The golden rule is a more effective trade opener than the cannon's mouth. Fair and square dealing among nations does not entail expense, but brings in good returns. Our national policy, however, has been one studiously calculated to array the world against us. Like every policy in behalf of a selfish interest, it injures the foreign people against which it is directed far less than the nation which devises it.

The trade of Australasia, Argentina, and Uruguay, and the Cape is based chiefly on wool and hides. The imports of these countries, numbering but eleven million inhabitants, amount to $440,000,000, equaling in amount the trade of China, Japan, Persia, and India, with their seven hundred and fifty million inhabitants. Though but 1.2 per cent of the population of the world (outside of Europe and the United States), their imports are 27.8 per cent of the totals of the figures in the tables. In exports they do about $400,000,000, or 24.9 per cent of the total sum of exports here given. It would be worth cultivating friendly relations with them. They are inhabited by people of European stock, and come nearer to the standard of life of Americans than any of the other nations of the globe. Our latest effort to draw them closer to us was the Dingley tariff, with its duty of eleven cents a pound on greasy wool and of fifteen per cent on raw hides. The action can not be construed as a very friendly one. But neither is the effect as calculated by the wise heads who insisted on the provisions of the wool tariff, the woolen and worsted manufacturers of the East, and the wool raisers of the West. The wool and woolen trade of America has suffered many vicissitudes during the thirty-five years of high tariffs. It has gone through many periods of depression. But it is doubtful whether at any time more disastrous conditions existed than have marked the twelve months ending at this writing (March, 1899).
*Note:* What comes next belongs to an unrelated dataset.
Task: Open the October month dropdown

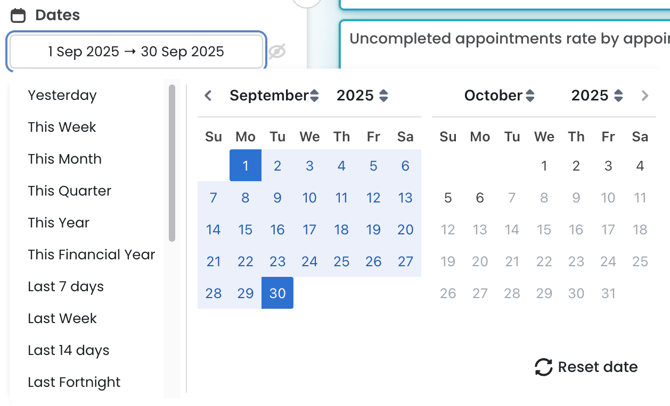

The situation can be appreciated from the fact that wool, imported prior to the passing of the Dingley tariff, is being reshipped to England, where it is bringing better prices than can be obtained here under the Ægis of the protective duty of eleven cents a pound. Three and a half million pounds were shipped in the seven months ending January 31st.

We should profit by this experience, try to cultivate friendly relations in parts of the world where advantageous trade connections can be established, instead of following the ignis fatuus of Asiatic expansion.